- _Requirement 1_
Using the Ratfor description below, decide whether each statement agrees with it. Answer yes or no for each, quoting the deciding words of the text exactly.
(a) Ratfor is implemented as a preprocessor for Fortran 77.
(b) Ratfor offers a repeat-until statement.
(c) Kernighan and Plauger describe Ratfor's flow-control statements as taken from the language C.
- _Requirement 2_
Write out the stretch of the Ratfor description from "statement grouping with" through "of .LT., .GT., .GE., ...".
- _Requirement 3_
Answer these questions from the Ratfor description below.
(a) What is Ratfor short for?
(b) Who developed the language C, according to the quoted passage?
(c) What can be written in place of .LT., .GT., and .GE.?

- _Given passage_
****
Ratfor (short for Rational Fortran) is a programming language implemented as a preprocessor for Fortran 66. It provides modern control structures, unavailable in Fortran 66, to replace GOTOs and statement numbers.

Features 
Ratfor provides the following kinds of flow-control statements, described by Kernighan and Plauger as "shamelessly stolen from the language C, developed for the UNIX operating system by D.M. Ritchie" ("Software Tools", p. 318):

 statement grouping with braces
 if-else, while, for, do, repeat-until, break, next
 "free-form" statements, i.e., not constrained by Fortran format rules
 <, >, >=, ... in place of .LT., .GT., .GE., ...
****
- _Extracted entries_
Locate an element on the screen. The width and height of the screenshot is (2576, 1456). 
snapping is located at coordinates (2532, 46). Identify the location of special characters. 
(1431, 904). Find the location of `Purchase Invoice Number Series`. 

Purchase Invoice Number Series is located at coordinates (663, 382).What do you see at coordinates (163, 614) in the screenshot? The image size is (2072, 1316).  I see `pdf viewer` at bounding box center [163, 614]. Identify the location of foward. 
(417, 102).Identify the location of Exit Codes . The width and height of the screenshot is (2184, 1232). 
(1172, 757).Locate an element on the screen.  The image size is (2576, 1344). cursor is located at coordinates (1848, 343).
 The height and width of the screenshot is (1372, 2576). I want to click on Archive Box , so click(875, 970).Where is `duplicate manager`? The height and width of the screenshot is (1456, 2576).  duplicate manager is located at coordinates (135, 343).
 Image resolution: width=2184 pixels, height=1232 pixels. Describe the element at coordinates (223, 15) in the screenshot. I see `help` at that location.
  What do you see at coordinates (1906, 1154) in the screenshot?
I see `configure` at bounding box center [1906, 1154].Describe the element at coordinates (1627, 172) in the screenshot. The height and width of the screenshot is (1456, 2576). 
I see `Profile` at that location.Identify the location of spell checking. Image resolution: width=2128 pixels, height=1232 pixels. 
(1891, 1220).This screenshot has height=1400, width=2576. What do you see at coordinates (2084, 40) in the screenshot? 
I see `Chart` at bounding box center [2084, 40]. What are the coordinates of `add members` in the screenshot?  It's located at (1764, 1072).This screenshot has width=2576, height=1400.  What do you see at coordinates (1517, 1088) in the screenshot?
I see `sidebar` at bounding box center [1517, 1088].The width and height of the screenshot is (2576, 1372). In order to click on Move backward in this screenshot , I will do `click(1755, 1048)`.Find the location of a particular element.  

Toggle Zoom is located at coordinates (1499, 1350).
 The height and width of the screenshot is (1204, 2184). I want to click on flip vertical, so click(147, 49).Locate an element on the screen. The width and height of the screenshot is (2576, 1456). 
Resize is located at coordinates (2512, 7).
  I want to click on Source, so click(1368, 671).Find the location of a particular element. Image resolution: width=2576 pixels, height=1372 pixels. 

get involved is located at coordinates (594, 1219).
****
- _Complete output 1_
(a) No: "implemented as a preprocessor for Fortran 66"
(b) Yes: "if-else, while, for, do, repeat-until, break, next"
(c) Yes: "shamelessly stolen from the language C"

- _Complete output 2_
statement grouping with braces
 if-else, while, for, do, repeat-until, break, next
 "free-form" statements, i.e., not constrained by Fortran format rules
 <, >, >=, ... in place of .LT., .GT., .GE., ...

- _Complete output 3_
(a) Rational Fortran
(b) D.M. Ritchie
(c) <, >, and >=